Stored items
┏━━
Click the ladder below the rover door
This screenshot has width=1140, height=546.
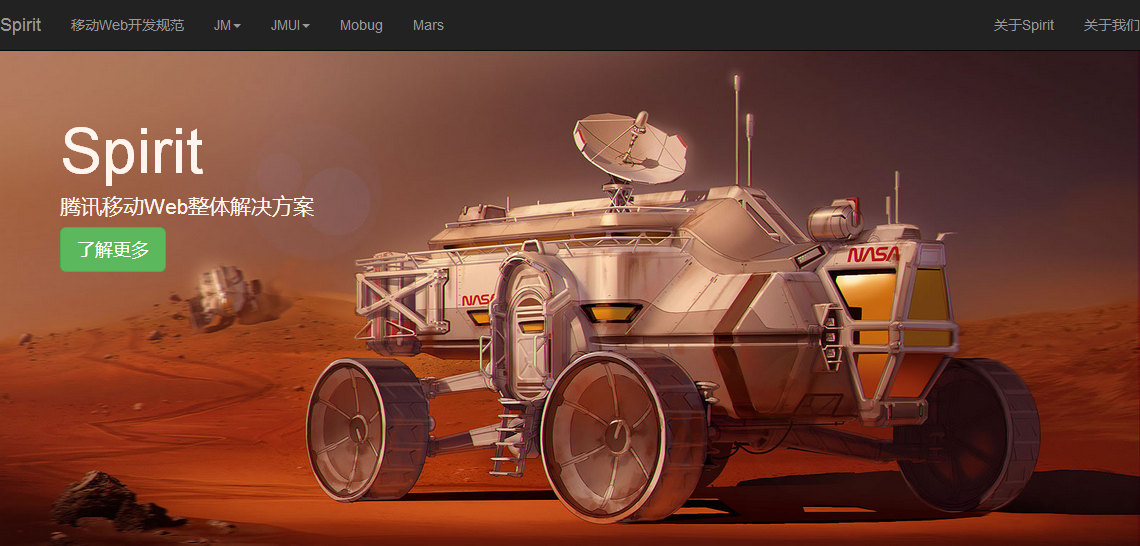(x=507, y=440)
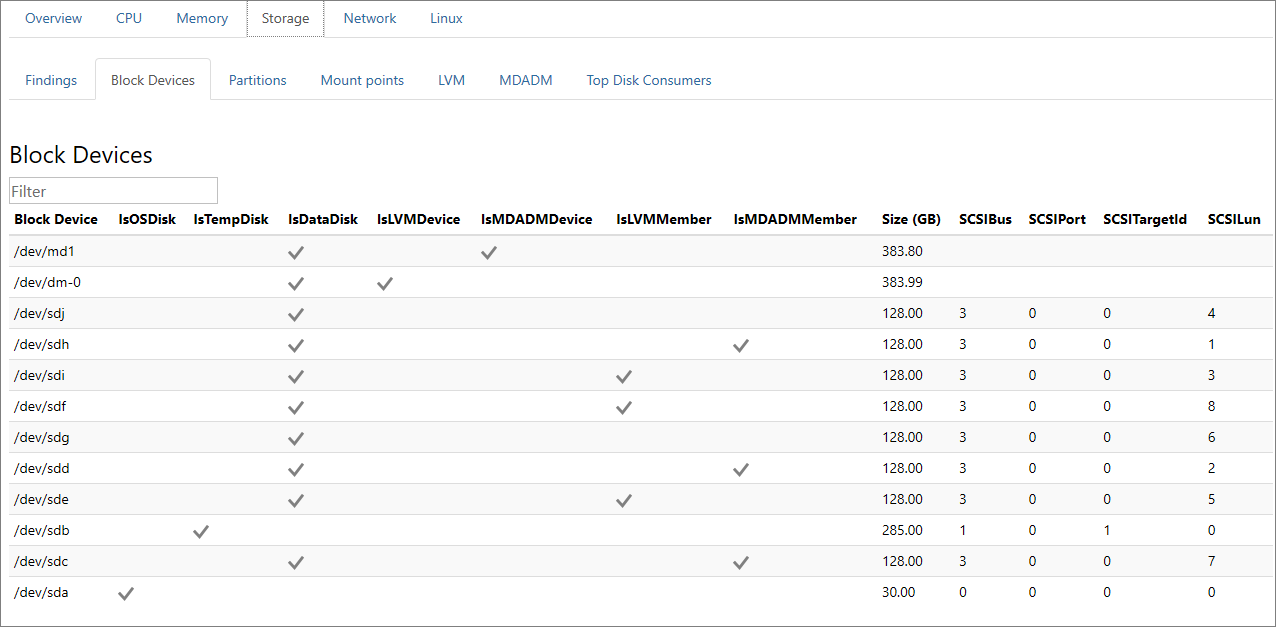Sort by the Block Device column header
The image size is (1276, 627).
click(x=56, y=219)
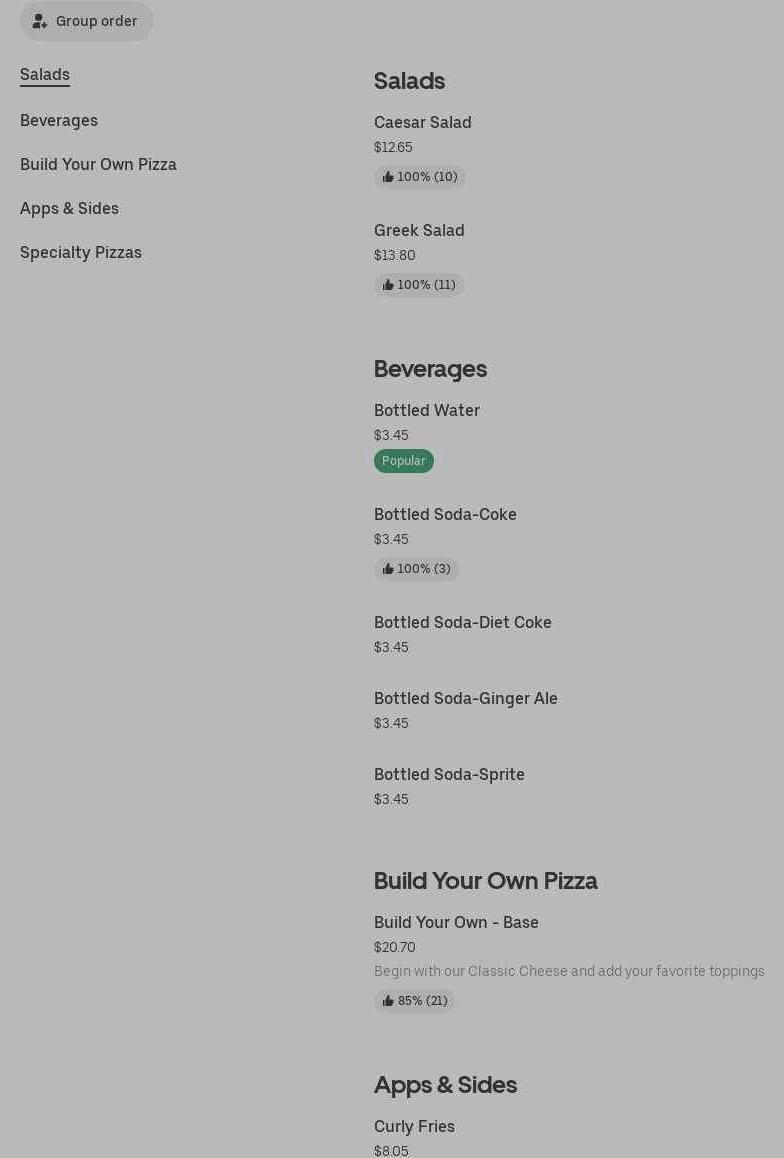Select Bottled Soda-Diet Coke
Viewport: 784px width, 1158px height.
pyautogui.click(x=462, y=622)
┗━━
TASK PROMPT. Without copying any picture, repeat all of the entries exactly.

TASK SOLUTION.
Click the ladder below the rover door
This screenshot has width=1140, height=546.
(x=507, y=440)
Sort by the Block Device column header
The image size is (1276, 627).
click(x=56, y=219)
Select Bottled Soda-Diet Coke
Viewport: 784px width, 1158px height.
pyautogui.click(x=462, y=622)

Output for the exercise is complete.